The first Thanksgiving in this country was for people who had suffered horrible losses thousands of miles away from homes they would never see again. Then after just one year in their new home, 47 of them had died, and 55 had lived. The first Thanksgiving was for the faithful remnant of a faithful few. They were the American patron saints, in a way, of all who have suffered deep and tragic losses but refused to be beaten by them; of all who have been crippled by life but who still found a way to hold their heads high.

By all rights, all 102 of them should have been dead by spring. But they were not dead, and they proved it in a way that still beckons us by its courage, its audacity, and its sheer magnificence of spirit. After the harvest, in the midst of a field dotted with the markers of forty-seven graves, graves of forty-seven wives, husbands, mothers, fathers, sons and daughters — in the midst of this field, they invited over some new friends, they put on a feast, they shared their food, they said some prayers to honor the still-warm memory of those they had lost, and then they did a simple thing so powerful that it freed them from despair. They gave thanks. They gave thanks.

And so how do you know when it’s Thanksgiving time? Perhaps you know it’s time for Thanksgiving when you are finally able to give thanks for a terribly imperfect life in a terribly imperfect world because it is, after all, life, and life is still the greatest miracle we know. Maybe Thanksgiving is a holiday most appreciated by those who have been through a hell of a year, who have lost something of great value during the past year, and have somehow survived, and are at last able to rise above their losses and go on — and go on in a spirit of hope, of some tempered optimism, and of gratitude.

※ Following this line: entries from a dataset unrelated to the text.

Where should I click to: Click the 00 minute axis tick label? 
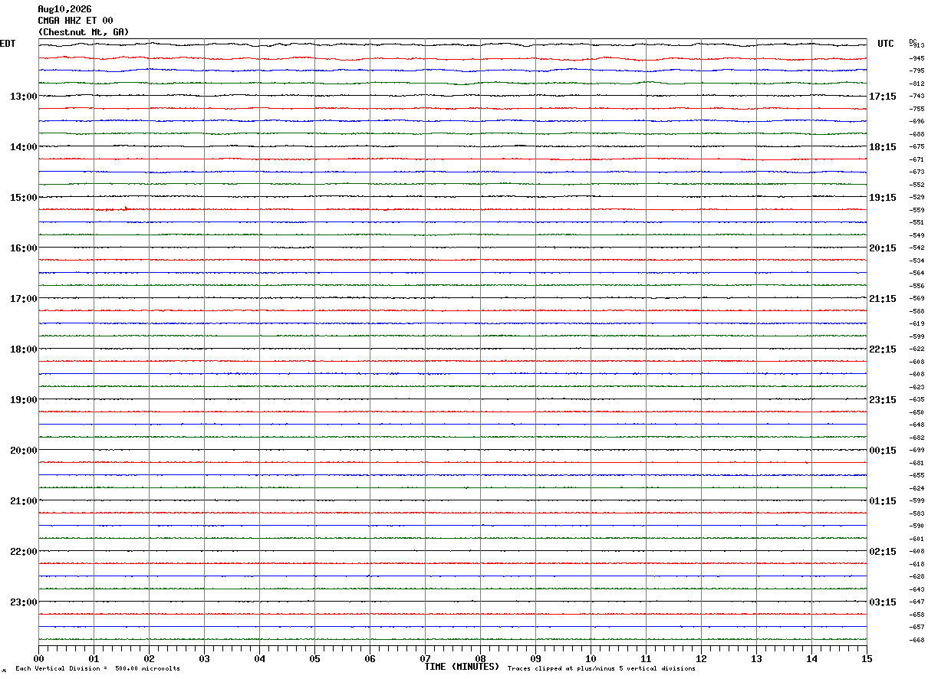[x=39, y=658]
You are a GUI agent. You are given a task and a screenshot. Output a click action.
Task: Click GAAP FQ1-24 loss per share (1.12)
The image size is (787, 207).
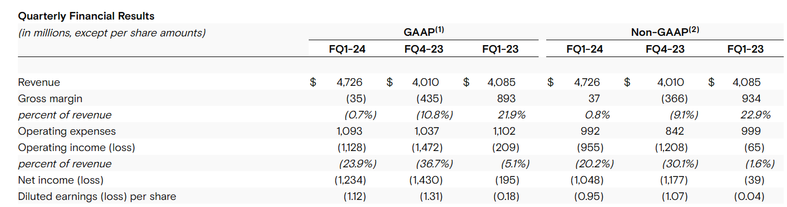click(355, 196)
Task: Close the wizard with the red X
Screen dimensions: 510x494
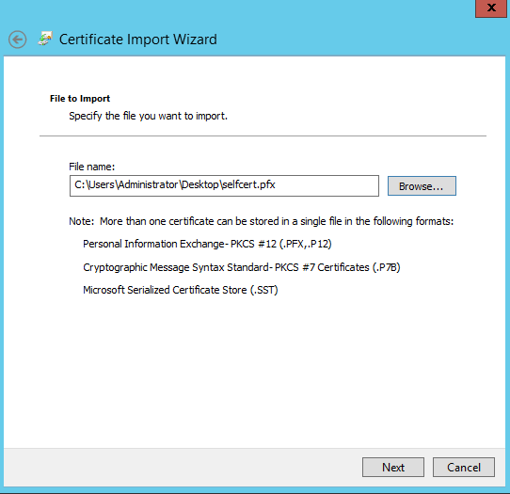Action: (x=491, y=8)
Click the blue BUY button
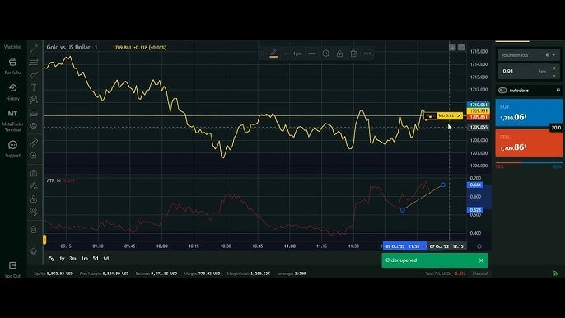 point(528,113)
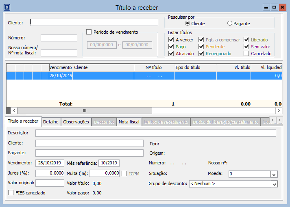This screenshot has height=207, width=290.
Task: Sort by the Vencimento column header
Action: [x=61, y=67]
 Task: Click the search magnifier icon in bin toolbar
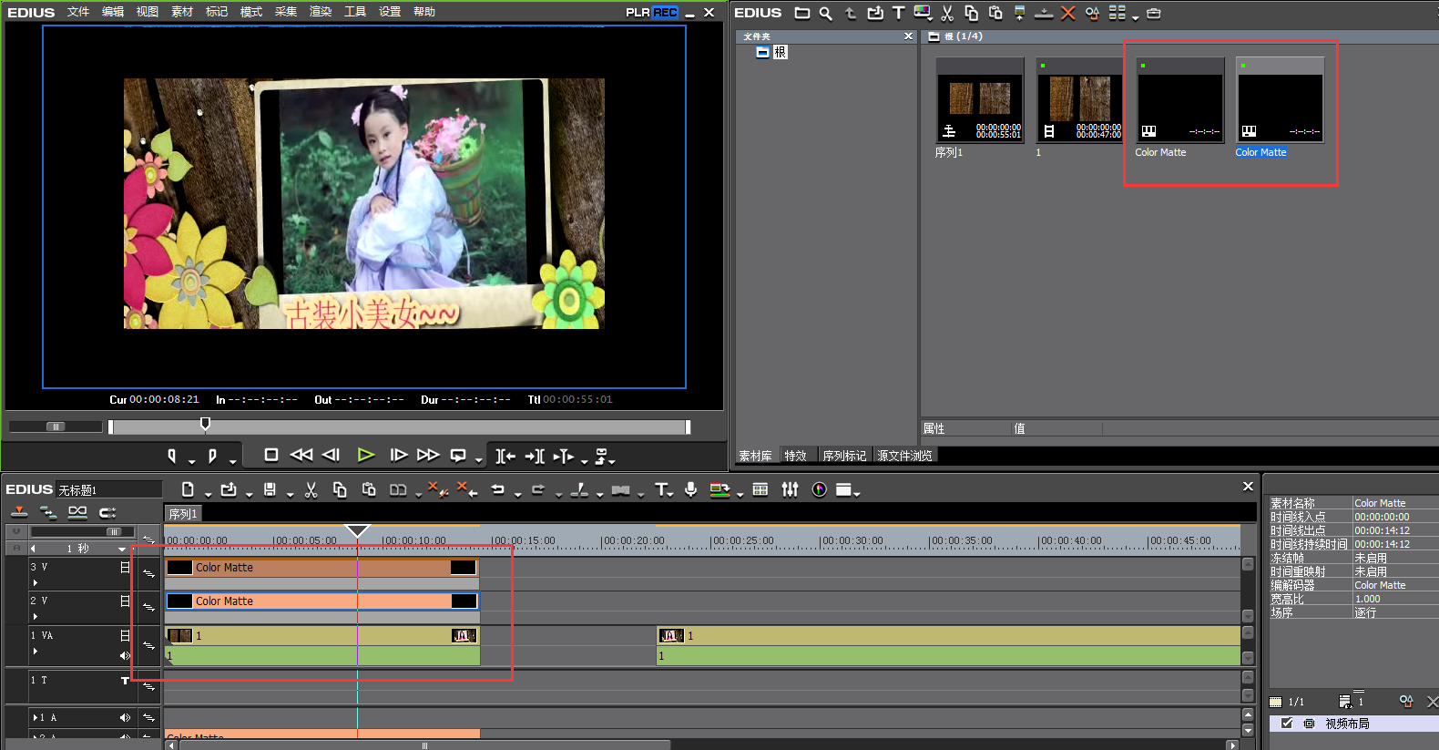click(825, 13)
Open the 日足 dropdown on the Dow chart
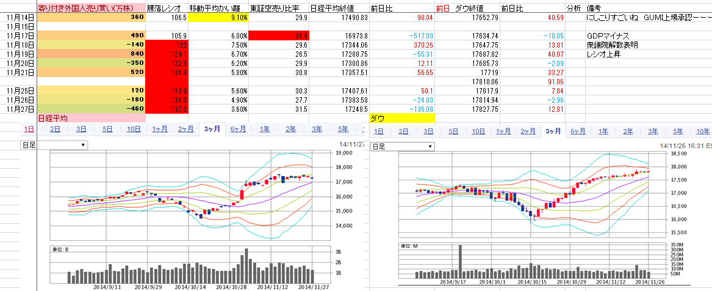 pos(403,147)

Thanksgiving, then, would be a kind of spiritual victory over life; a decision that, as the Pilgrims might have counted it, even though there may be 47 good reasons to give up on life, there are at least 55 equally good reasons not to give up on it, and to count our blessings as greater than our woes. And it would be a spiritual victory because the only way really to feel the fullness of life is to greet it as a wondrous gift, and to greet it with joy.

The ability to give thanks for this mixed bag of blessings and woes that we call life is the mark of people who have risen to a considerable spiritual height.

May we all, this Thanksgiving, strive to find again that more adequate and more honest attitude toward life: that attitude that overwhelms us with the sheer miracle of it all. May we lay aside our habits of complaining that the gift is not perfect long enough to recognize that the gift is miraculous, and short, and passing. And may we not let this gift pass us by this year without stopping to give thanks.

 


Endnotes

 

  1. The People’s Almanac #2 (New York: William Morrow & Co., Inc., 1978, p. 947)
  2. Christopher Sykes, A Nation of Victims: The Decay of American Character, pp. 12-13.
  3. Sykes, 13.
  4. Sykes, 13.
  5. Sykes, 140.
  6. Sykes, 141.
  7. Sykes, 142.
  8. Sykes, 15.
  9. During the segment of the worship service called “We Remember in Prayer” this morning, I mentioned a church member whose stepdaughter had just had mastectomy surgery and would soon be starting chemotherapy, and whose daughter-in-law had been receiving treatment for pancreatic cancer for several months. I also mentioned a local Episcopal priest and chaplain who had been killed in a head-on car accident this week.